[Passage for review]

Bringing tofu to Kenya?

CARD, the non-profit that I will be working for, is focusing on is food production. I’ve exchanged emails with the director of CARD and he’s told me to research value-adding to soya production. Apparently it’s a project that many groups that they are working with have expressed interest in but no one has taken it on. So hopefully I will be able to help…I mean, I enjoy tofu…

Here’s what I have learned about soya production:

When soybeans were first introduced to Western culture they were mainly used for oil and other industrial uses. Recently, a different type of seed adapted for consumption has gained popularity in the West. Soy-based food includes soy-based human foods include tofu, miso, soy sauce, natto, tempeh, soymilk, soy flour, soy oil, concentrates and isolates, and soy sprouts. Since 1999 when the USDA claim decided to permit the claim that soy intake can reduce the risk of heart disease by reducing cholestrerol, soy products have exploded in popularity. Soyfoods (think soy milk/cheese/butter/meat products) are now a $2.5 billion dollar industry in the U.S. alone.[1]

In order to make the more valuable soy-based foods, soy producers need to think about a number of factors. First, the soybean seeds selected need to be “food-grade beans” such Vinton 81 and Hutchinson instead as not oil varieties. Jacques J-231, Burlison, Jack, Beeson 80, HP 204, Ohio FG1, and Ohio FG2 can also be used. Although there is no market standard for the “ideal” bean, visual appearance is crucial for most buyers. The seed coats must be colorless and Hilum color “bleeding” into the seed coat is unacceptable (although a light-colored hilum is often okay). Perfectly round seeds are usually best.

For natto (a sticky coating made from fermented soybeans popular in Asian foods) small seeds are used and soybeans with a high content of carbohydrate for quick conversion to sugars during fermentation are preferred. For tofu, large seeds with a high protein content are best.

Since the physical appearance of the bean is so important, proper harvest is crucial. According to Bachmann (2001)

“Small-seeded soybeans tend to thresh well, but air adjustments may have to be fine-tuned to remove chaff without blowing the small seeds out the back of the combine. Large-seeded soybeans are extremely prone to mechanical damage during threshing operations, which can knock off the seed coat and/or split the embryo into its cotyledonal halves. Combine cylinder speeds will have to be slowed considerably to avoid this, and the crop may require harvesting at somewhat higher moisture content.

The seeds must also be harvested quickly because seeds deteriorate after the moisture seed’s moisture content drops to 14%. They need to be stored in a place where there is 13 % or less moisture content BUT very dry beans split when bean transferred.

Also, soybean plants are sensitive to day length so growers need to pay attention to which variety is best adapted to the area.

I think I’m going to be spending a lot of time on the International Soybean Program (INTSOY) website…

[1] Bachmann, J. (2001). Soyfoods: Adding Value to Soybeans. ATTRA Publication # CT153.

[/Passage for review]

■ Your tasks ■
[A] Duplicate the passage of the soybean post starting at "For natto (a" and ending at "content are best.".
[B] According to the soybean post, which seed traits are best for making tofu?
Rely only on the soybean post to answer.

[Record set]

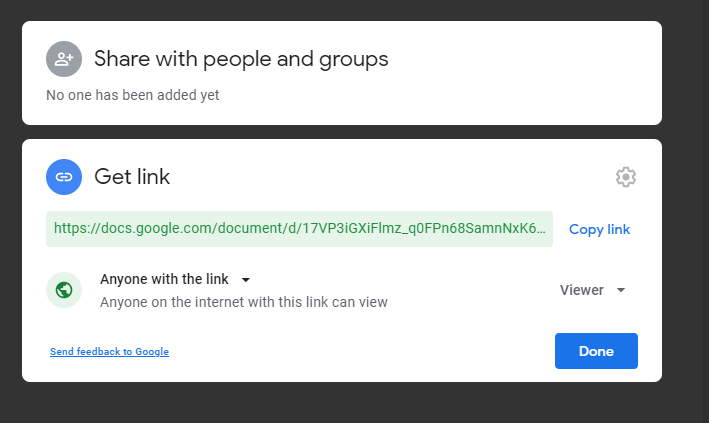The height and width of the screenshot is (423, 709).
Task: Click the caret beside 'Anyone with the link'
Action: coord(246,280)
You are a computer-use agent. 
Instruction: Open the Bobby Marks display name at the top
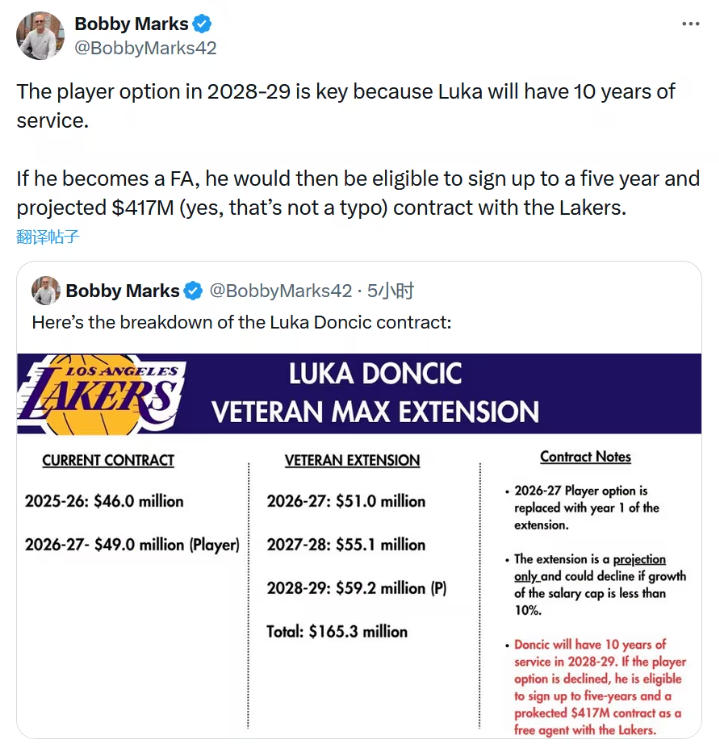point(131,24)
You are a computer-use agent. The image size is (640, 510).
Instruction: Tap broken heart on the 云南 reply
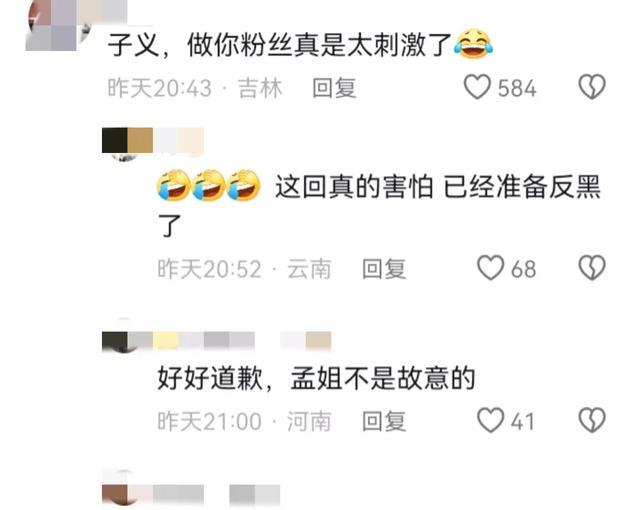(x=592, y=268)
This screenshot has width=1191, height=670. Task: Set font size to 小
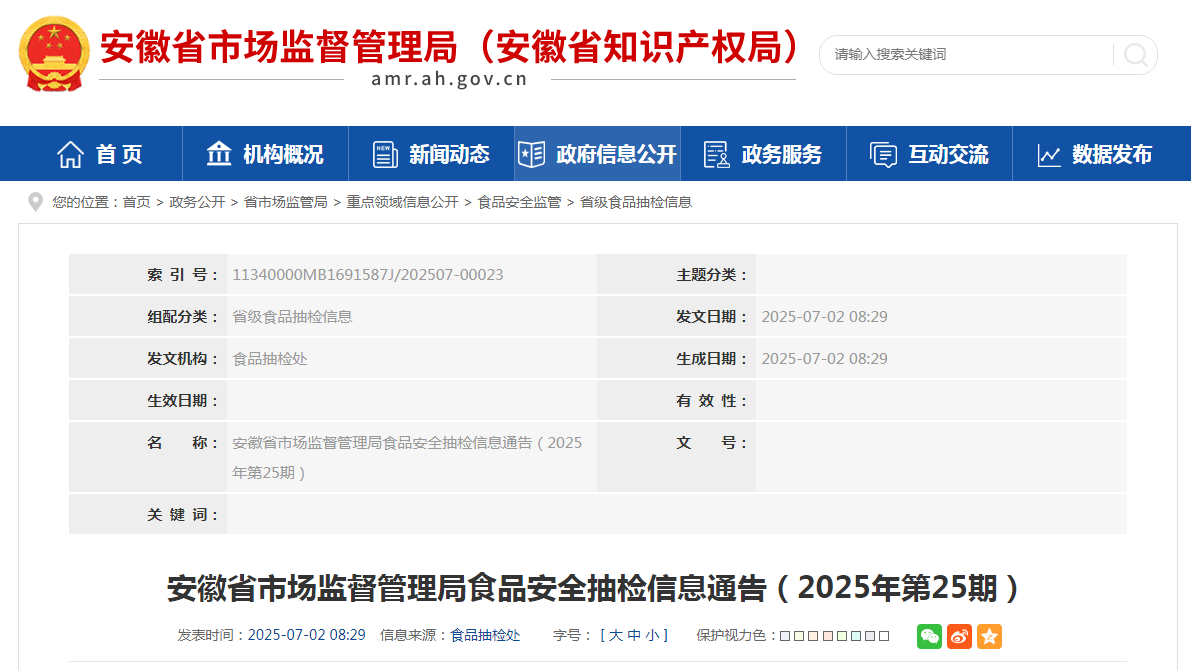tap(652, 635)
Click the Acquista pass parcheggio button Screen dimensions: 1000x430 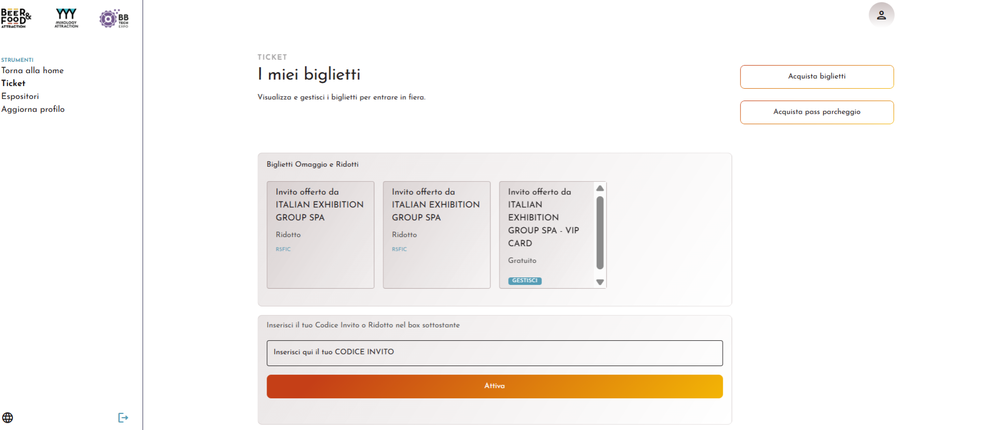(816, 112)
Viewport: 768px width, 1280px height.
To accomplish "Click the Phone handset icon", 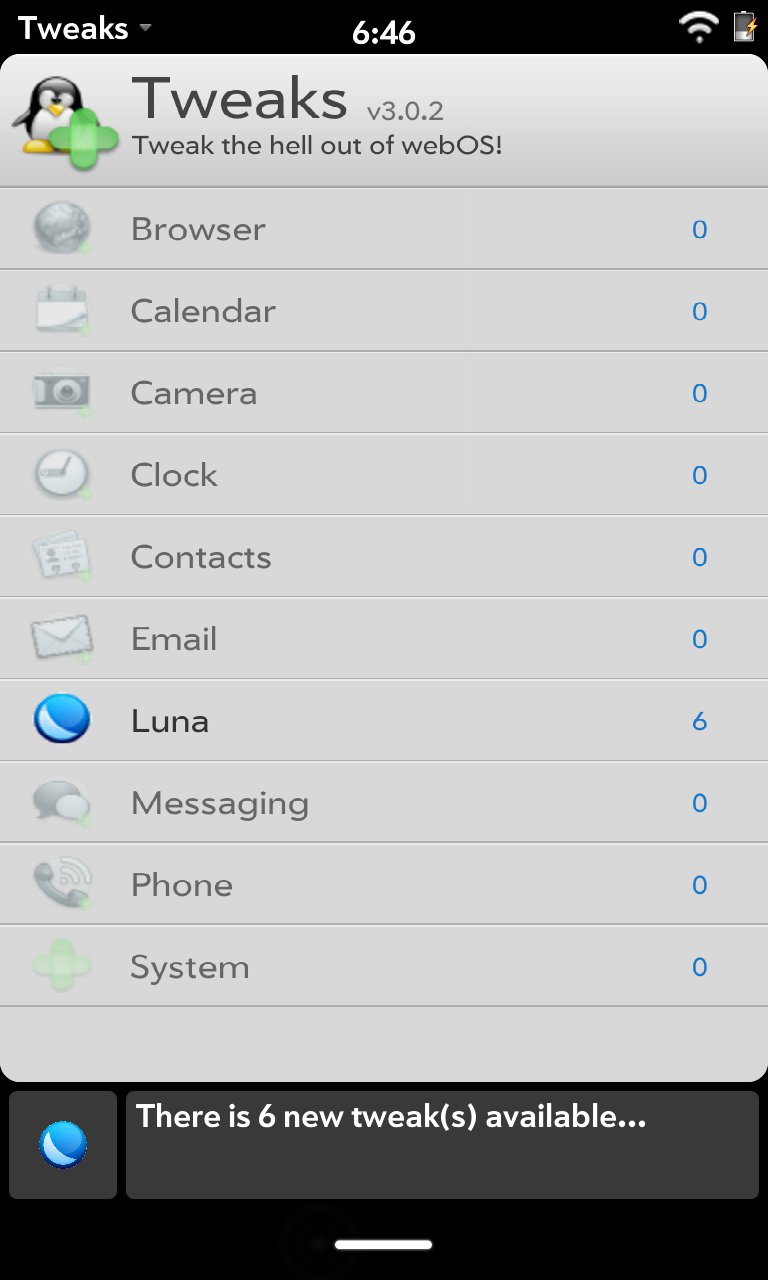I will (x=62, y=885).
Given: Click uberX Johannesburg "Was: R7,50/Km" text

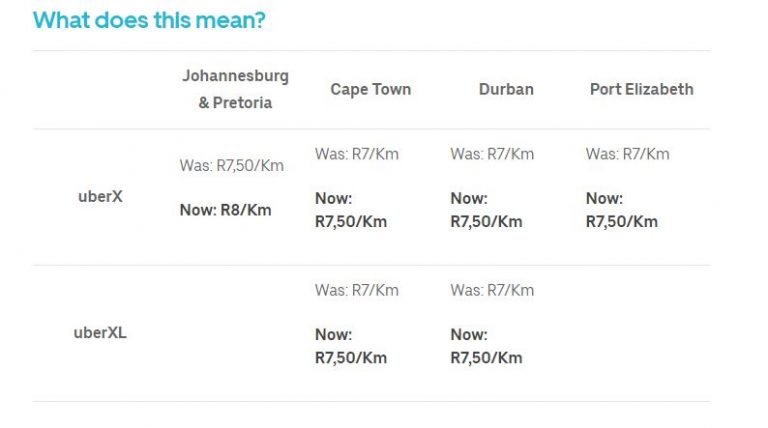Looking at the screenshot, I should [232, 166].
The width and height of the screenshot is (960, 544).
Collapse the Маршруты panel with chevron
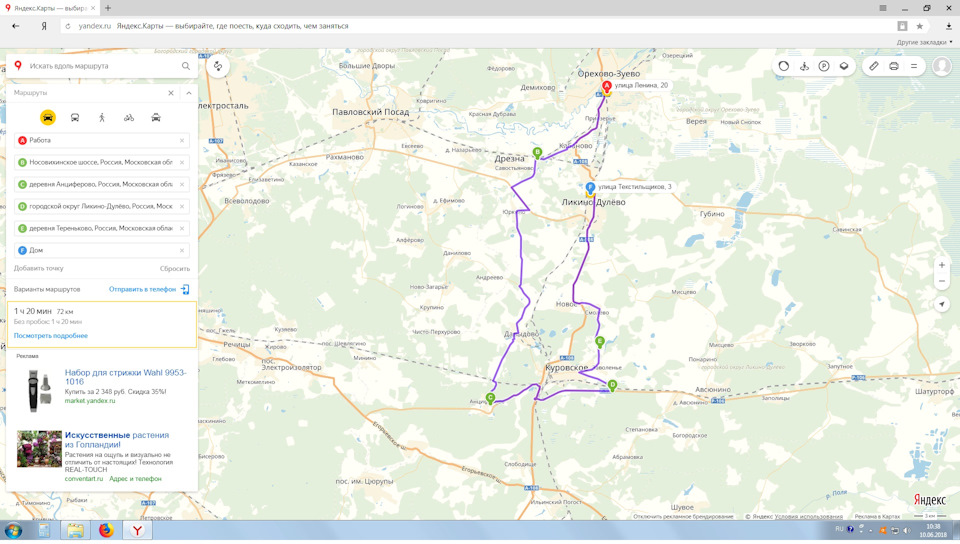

[/Record set]

■ Responses to the tasks ■
[A]
For natto (a sticky coating made from fermented soybeans popular in Asian foods) small seeds are used and soybeans with a high content of carbohydrate for quick conversion to sugars during fermentation are preferred. For tofu, large seeds with a high protein content are best.

[B] Large seeds with a high protein content.